- Input
★ ★ ★ ★ ★

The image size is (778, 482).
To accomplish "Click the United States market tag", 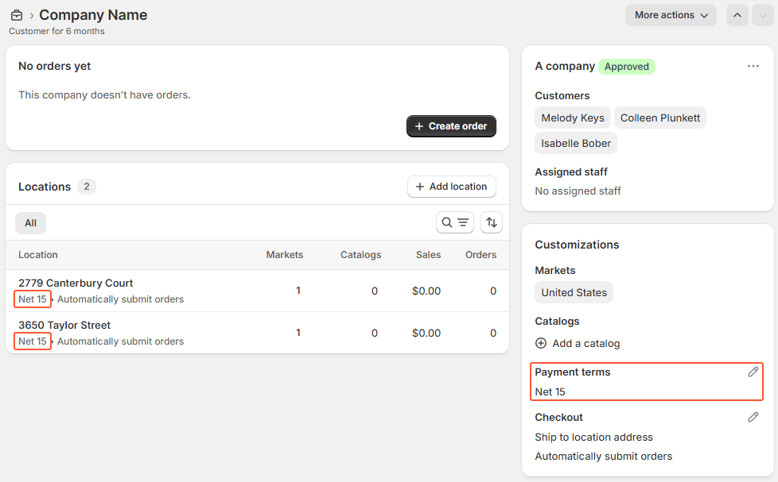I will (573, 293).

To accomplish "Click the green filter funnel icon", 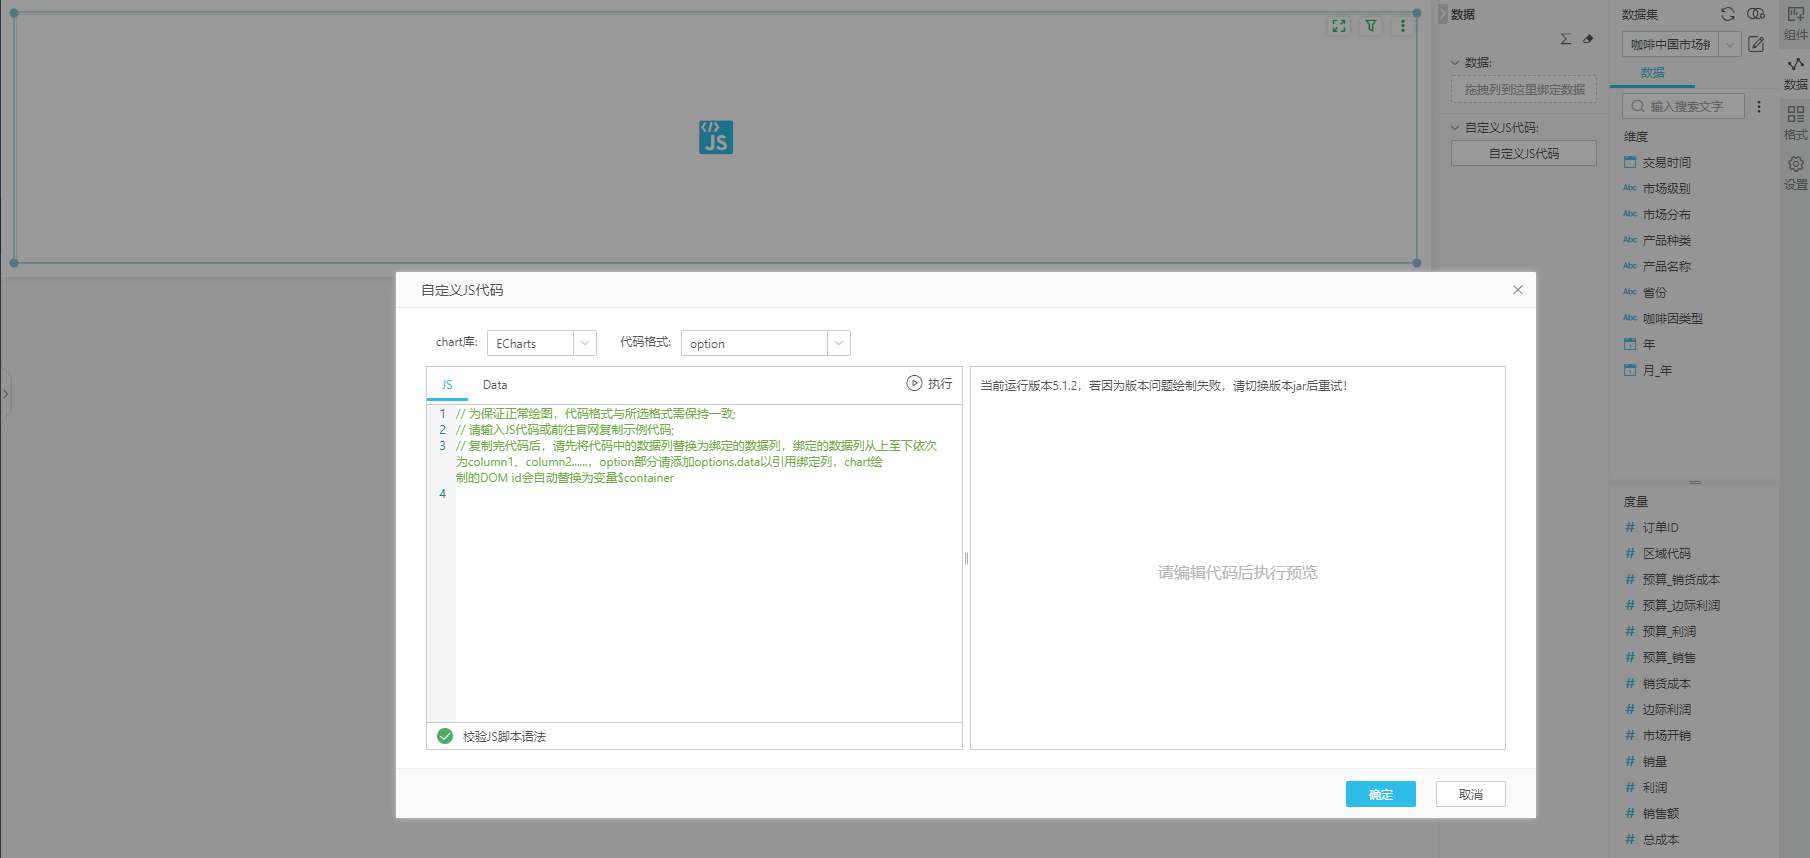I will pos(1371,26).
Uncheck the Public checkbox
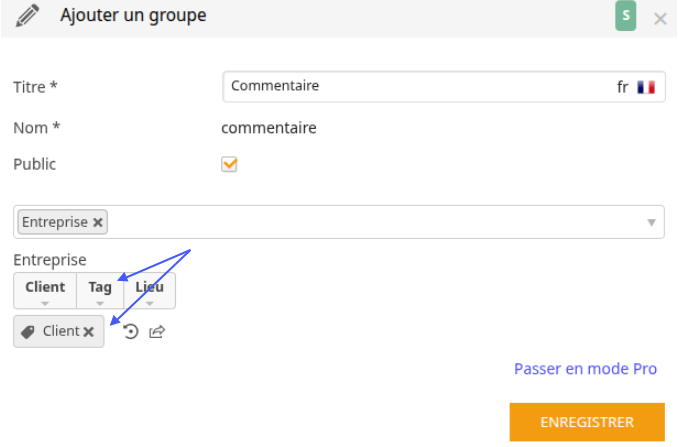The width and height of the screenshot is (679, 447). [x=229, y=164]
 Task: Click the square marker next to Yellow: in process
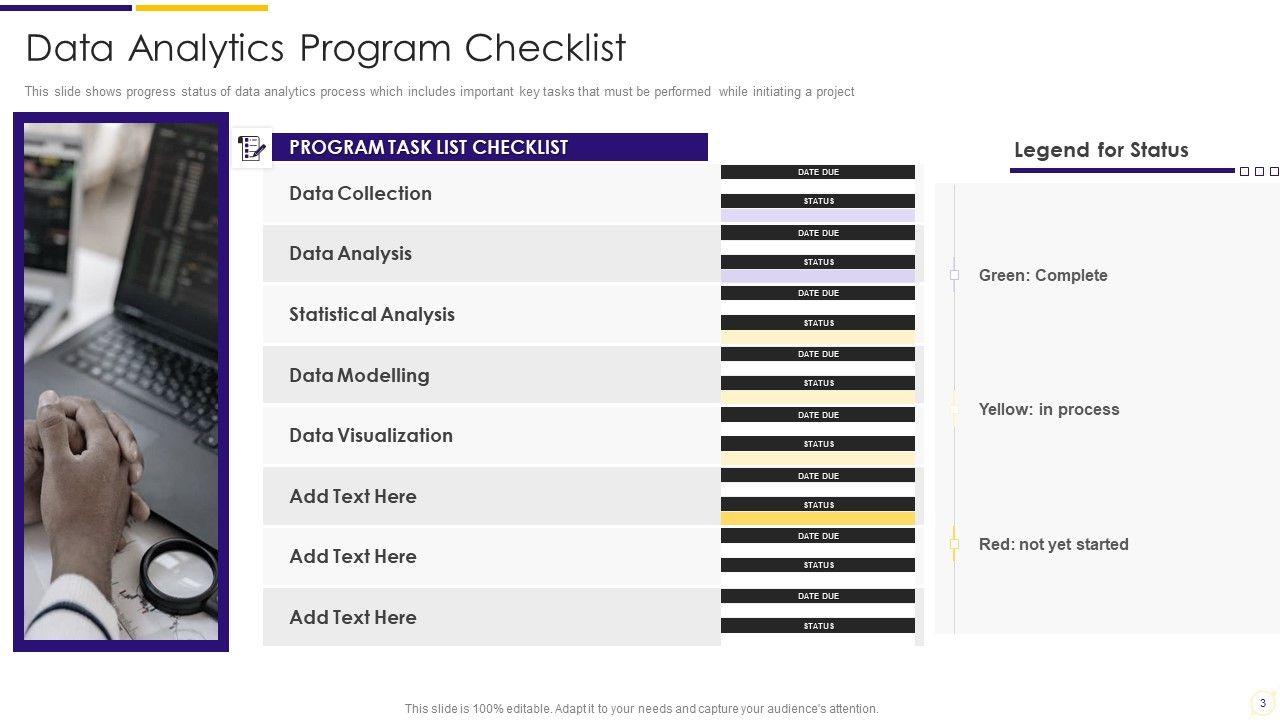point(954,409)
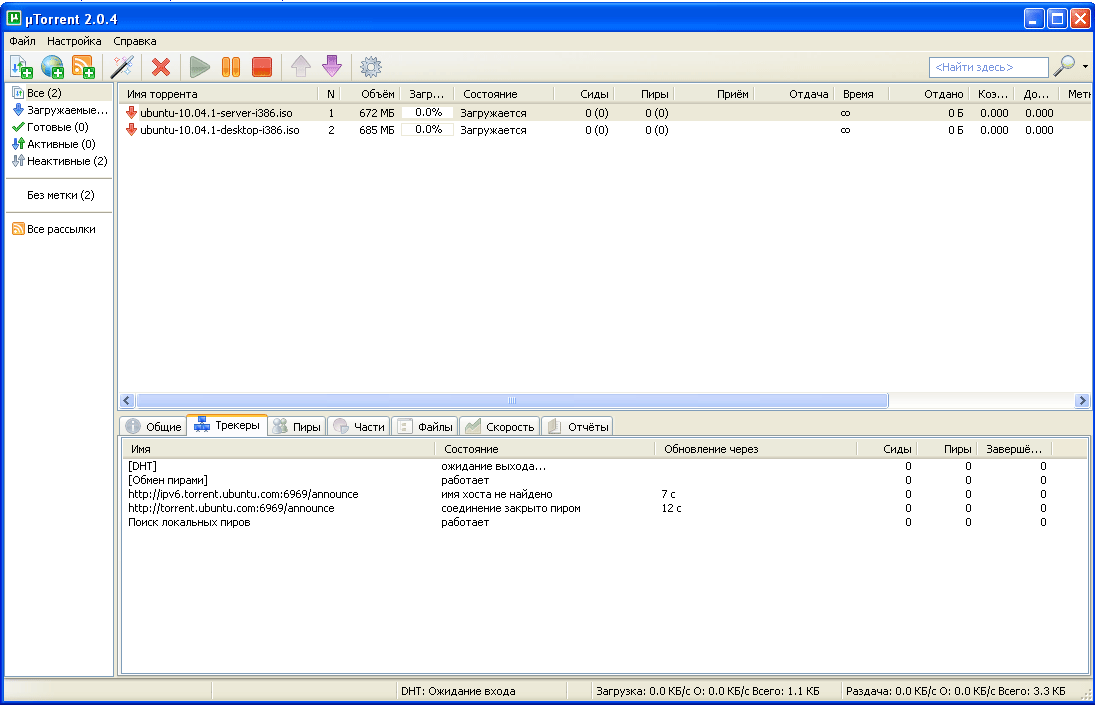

★ ★ ★ ★ ★

Rewrite the part of the items that starts with the line containing "Uncheck the Public checkbox" and runs through the end of the items as a numbered list. Skip blank lines and leave out the pictures.

1. Uncheck the Public checkbox
2. The width and height of the screenshot is (679, 447). [x=229, y=164]
3.  Task: Click the square marker next to Yellow: in process
4. point(954,409)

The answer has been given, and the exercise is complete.